-- WHAT YOU SHOULD DO --
Return the lines of the records from the first one through the line that contains "Point to the OpenStreetMap", inclusive, copying each line verbatim.

-- WORKING DATA --
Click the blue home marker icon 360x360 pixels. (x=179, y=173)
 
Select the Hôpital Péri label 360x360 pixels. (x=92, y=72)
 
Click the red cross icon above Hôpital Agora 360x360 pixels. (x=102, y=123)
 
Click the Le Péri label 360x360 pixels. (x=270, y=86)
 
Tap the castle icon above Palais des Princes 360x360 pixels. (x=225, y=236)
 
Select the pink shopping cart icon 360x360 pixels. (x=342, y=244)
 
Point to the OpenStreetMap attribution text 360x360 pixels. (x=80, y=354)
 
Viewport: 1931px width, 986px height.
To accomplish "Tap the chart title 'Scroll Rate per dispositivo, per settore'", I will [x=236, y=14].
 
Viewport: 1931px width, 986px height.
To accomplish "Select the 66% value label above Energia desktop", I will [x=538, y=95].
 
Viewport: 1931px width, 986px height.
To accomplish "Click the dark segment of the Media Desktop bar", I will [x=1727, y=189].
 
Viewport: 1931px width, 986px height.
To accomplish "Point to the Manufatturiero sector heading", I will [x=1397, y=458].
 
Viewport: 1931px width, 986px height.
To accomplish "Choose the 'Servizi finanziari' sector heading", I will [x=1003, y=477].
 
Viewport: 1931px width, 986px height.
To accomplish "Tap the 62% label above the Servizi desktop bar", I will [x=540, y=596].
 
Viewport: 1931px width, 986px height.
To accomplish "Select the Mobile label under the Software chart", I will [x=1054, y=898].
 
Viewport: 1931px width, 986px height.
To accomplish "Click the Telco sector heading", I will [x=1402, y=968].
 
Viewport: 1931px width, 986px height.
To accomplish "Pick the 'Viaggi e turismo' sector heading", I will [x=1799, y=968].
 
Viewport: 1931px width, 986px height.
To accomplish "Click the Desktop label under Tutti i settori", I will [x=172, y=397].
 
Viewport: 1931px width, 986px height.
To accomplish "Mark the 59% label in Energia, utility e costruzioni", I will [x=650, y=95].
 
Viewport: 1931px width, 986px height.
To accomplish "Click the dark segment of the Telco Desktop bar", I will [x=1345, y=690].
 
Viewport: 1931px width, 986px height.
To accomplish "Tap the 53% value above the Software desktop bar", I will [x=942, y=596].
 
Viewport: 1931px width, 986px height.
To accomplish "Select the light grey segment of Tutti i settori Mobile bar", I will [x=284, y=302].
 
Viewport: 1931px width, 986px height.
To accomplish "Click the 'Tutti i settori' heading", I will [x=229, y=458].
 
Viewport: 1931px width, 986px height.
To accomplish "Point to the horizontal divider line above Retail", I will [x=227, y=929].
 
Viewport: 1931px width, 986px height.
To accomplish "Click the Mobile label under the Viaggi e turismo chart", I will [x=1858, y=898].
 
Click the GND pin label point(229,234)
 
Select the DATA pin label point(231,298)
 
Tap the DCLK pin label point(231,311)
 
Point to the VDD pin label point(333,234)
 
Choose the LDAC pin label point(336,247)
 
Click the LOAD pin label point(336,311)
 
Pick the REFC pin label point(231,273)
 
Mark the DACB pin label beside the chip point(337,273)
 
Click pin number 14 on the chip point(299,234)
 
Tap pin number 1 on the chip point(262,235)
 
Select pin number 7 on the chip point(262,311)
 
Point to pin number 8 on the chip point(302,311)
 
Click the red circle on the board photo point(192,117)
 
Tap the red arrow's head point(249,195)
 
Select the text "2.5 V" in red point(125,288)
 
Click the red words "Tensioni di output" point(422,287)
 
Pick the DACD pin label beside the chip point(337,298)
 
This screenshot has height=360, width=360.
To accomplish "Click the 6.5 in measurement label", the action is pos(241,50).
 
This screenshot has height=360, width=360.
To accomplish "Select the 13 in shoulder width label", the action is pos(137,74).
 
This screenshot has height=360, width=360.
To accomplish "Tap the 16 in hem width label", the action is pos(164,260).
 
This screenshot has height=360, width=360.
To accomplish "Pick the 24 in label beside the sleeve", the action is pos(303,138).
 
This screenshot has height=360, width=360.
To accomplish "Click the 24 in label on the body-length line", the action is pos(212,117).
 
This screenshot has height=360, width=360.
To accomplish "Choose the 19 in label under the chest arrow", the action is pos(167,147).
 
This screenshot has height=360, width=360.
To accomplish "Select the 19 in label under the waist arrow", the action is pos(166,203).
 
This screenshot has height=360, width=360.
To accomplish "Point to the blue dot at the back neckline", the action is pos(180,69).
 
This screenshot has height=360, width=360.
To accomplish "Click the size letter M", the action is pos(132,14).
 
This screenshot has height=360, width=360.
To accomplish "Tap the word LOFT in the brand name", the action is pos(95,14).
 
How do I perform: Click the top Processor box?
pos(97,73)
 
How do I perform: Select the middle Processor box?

-- TASK RESULT --
Click the blue home marker icon 360x360 pixels. (x=179, y=173)
 
Select the Hôpital Péri label 360x360 pixels. (x=92, y=72)
 
Click the red cross icon above Hôpital Agora 360x360 pixels. (x=102, y=123)
 
Click the Le Péri label 360x360 pixels. (x=270, y=86)
 
Tap the castle icon above Palais des Princes 360x360 pixels. (x=225, y=236)
 
Select the pink shopping cart icon 360x360 pixels. (x=342, y=244)
 
Point to the OpenStreetMap attribution text 360x360 pixels. (x=80, y=354)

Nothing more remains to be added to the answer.